- Piaget argues that learning consists primarily in being faced with experiences that do not fit into our current understanding, meaning that such understanding needs to be adjusted (constructivism).
- By implication, the teacher’s role is to discover pupils’ current levels of understanding, and offer learning experiences that challenge that understanding.
- This will encourage pupils to develop new theories, and the teacher’s role is then to prompt pupils to test and refine those theories to reduce errors.
- Social constructivism (e.g. Vygotsky) takes this theory further, arguing that effective learning can only take place in a social context.
- By implication, mathematical discussion is much more important than transmission of knowledge from the teacher to the pupils.
- The teacher’s role is to provide the scaffolding on which pupils construct their learning, by providing an appropriate level of challenge to each pupil.
- Drawing this together, the teacher should: make the purpose of the lesson clear; build non-threatening relationships and environments; select challenging activities; intervene to help pupils develop their understanding of key ideas.
- Possible lesson format based on constructivist approach:
Presentation – Exploration – Reflection – Consolidation
- Another implication of the social constructivist approach is the value of group work, and particularly posing problems that generate disagreement and thus discussion amongst pupils.

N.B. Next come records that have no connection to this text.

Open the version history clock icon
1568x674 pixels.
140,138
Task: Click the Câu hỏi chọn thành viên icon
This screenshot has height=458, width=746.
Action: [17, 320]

- Most misconceptions arise from over-generalisation of earlier mathematical learning.
- Simply explaining that a method is wrong and showing the correct method often isn’t enough to address the misconception.
- Instead the teacher needs to create uncertainty in the pupils through cognitive conflict, and be brave in doing so!
- This can be achieved through designing activities that will encourage misconceptions to come to light by pupils getting two contradictory answers.
- Swan discusses this model in five steps:
Assess pupils’ initial understanding
Pupils complete a task that exposes misconceptions and causes cognitive conflict.
Pupils share their methods and solutions through discussion.
The teacher organises whole-class discussion to resolve conflict.
Pupils consolidate learning through applying it to new problems.
- Activities that suit this type of teaching include sorting activities, and always, sometimes, never, classifying into two-way tables, pupils making up questions, pupils marking answers to questions.